Core interfaces include:

  • Config + Model + Output + Export
  • save_pretrained() / from_pretrained()
  • encode() / decode() / reconstruct() / export()
  • family-specific trainers for deterministic, variational, and quantized models

At a Glance

Family Examples Key outputs
Deterministic `AE`, `DAE`, `CAE`, `SAE`, `TopKSAE`, `KLSAE` `reconstruction`, `latents`, sparse and contractive penalties
Variational `VAE`, `DVAE`, `BetaVAE`, `HVAE` `posterior_mean`, `posterior_logvar`, `kl_loss`, `free_bits_kl_loss`
Quantized `VQVAE`, `FSQ`, `PQVAE`, `RQVAE` `quantized_latents`, `codebook_indices`, usage and perplexity metrics

Installation

Install the package:

pip install autoencoders

Install with PyTorch dependencies:

pip install "autoencoders[torch]"

Install with encoder-backed text dataset support:

pip install "autoencoders[text]"

Install with CLIP-backed multimodal dataset support:

pip install "autoencoders[clip]"

Install everything commonly needed for experiments:

pip install "autoencoders[all]"

If you are working from source and plan to build or publish packages:

pip install "autoencoders[dev]"

Documentation

The repository now ships with an MkDocs site that documents:

  • the dataset, backbone, and DataSpec surface
  • the unified YAML training entrypoint
  • tree-structured model parameter references for deterministic, variational, and quantized families

Preview the docs locally:

mkdocs serve

Build the static site:

mkdocs build --strict

Quick Start

Build a basic AE + MLP model explicitly from a sample spec:

import torch

from autoencoders import AutoencoderConfig, AutoencoderModel
from autoencoders.data.base import TensorSpec

model = AutoencoderModel(
    config=AutoencoderConfig(latent_dim=16),
    sample_spec=TensorSpec(shape=(50,)),
    encoder="mlp",
    encoder_config={"hidden_dims": [64, 32], "activation": "relu", "use_bias": True},
    decoder="mlp",
    decoder_config={"hidden_dims": [64, 50], "activation": "relu", "use_bias": True},
)

inputs = torch.randn(32, 50)
outputs = model(inputs)

print(outputs.loss)
print(outputs.latents.shape)
print(outputs.reconstruction.shape)

Save and load checkpoints:

model.save_pretrained("artifacts/ae")
restored = AutoencoderModel.from_pretrained("artifacts/ae")
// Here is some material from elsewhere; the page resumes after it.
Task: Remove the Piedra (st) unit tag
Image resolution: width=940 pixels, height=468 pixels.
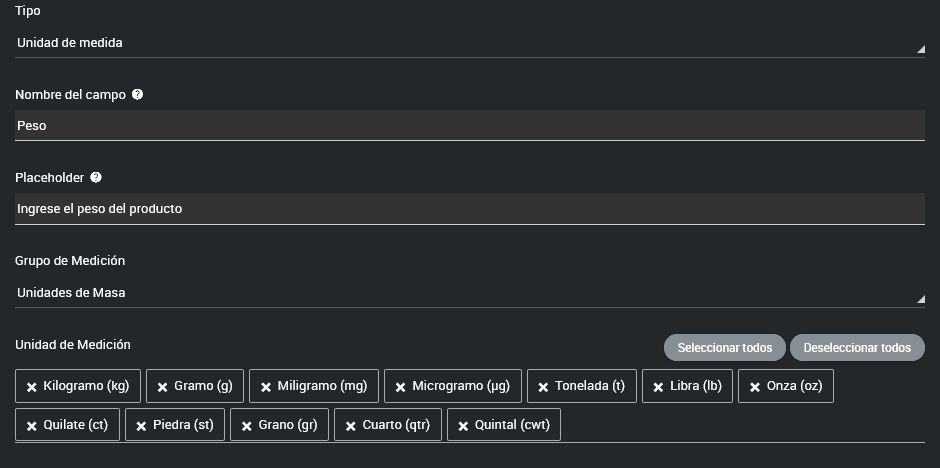Action: click(141, 426)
Inspect the model pipeline and layer-by-layer shape trace:

for step in model.get_pipeline_trace():
    print(step.name, "->", step.output_spec)

Train from YAML:

python examples/trainer.py --config examples/configs/glove/ae.yaml --epoch 5

Product Surface

Use the package at three different layers:

  • Model layer: build or load latent models with typed configs
  • Training layer: train deterministic, variational, or quantized families with dedicated trainers
  • Experiment layer: run reusable YAML configs with one trainer entrypoint on real datasets

Model Loading

Load a model dynamically by name while still keeping backbone selection explicit:

from autoencoders import load_model
from autoencoders.data.base import TensorSpec

model = load_model(
    "vae",
    sample_spec=TensorSpec(shape=(50,)),
    latent_dim=16,
    kl_weight=0.1,
    free_bits=0.02,
    encoder="mlp",
    encoder_config={"hidden_dims": [64, 32], "activation": "relu", "use_bias": True},
    decoder="mlp",
    decoder_config={"hidden_dims": [64, 50], "activation": "relu", "use_bias": True},
)

Datasets

The library currently ships with embedding-first datasets plus one image dataset for CNN- and ViT-backed experiments:

  • glove
  • fasttext
  • numberbatch
  • snli
  • multinli
  • flickr30k
  • cifar10

Load a dataset directly:

from autoencoders import load_dataset

dataset = load_dataset("glove", dim=50, max_vectors=50000)
loaders = dataset.get_dataloaders(batch_size=256)

Encoder-backed sentence datasets materialize embeddings during prepare() and cache the result just like static embedding tables:

dataset = load_dataset(
    "snli",
    encoder_name="sentence-transformers/all-MiniLM-L6-v2",
    max_vectors=50000,
)
loaders = dataset.get_dataloaders(batch_size=256)

CLIP-backed multimodal datasets follow the same cached artifact pattern:

dataset = load_dataset(
    "flickr30k",
    encoder_name="ViT-B-32",
    encoder_pretrained="laion2b_s34b_b79k",
    modality="both",
    max_vectors=50000,
)
loaders = dataset.get_dataloaders(batch_size=256)

Image data uses H x W x C specs end to end:

dataset = load_dataset("cifar10", max_examples=10000)
print(dataset.get_sample_spec())  # TensorSpec(shape=(32, 32, 3))

Backbone Semantics

Backbones are configured explicitly and built from the dataset-driven sample_spec.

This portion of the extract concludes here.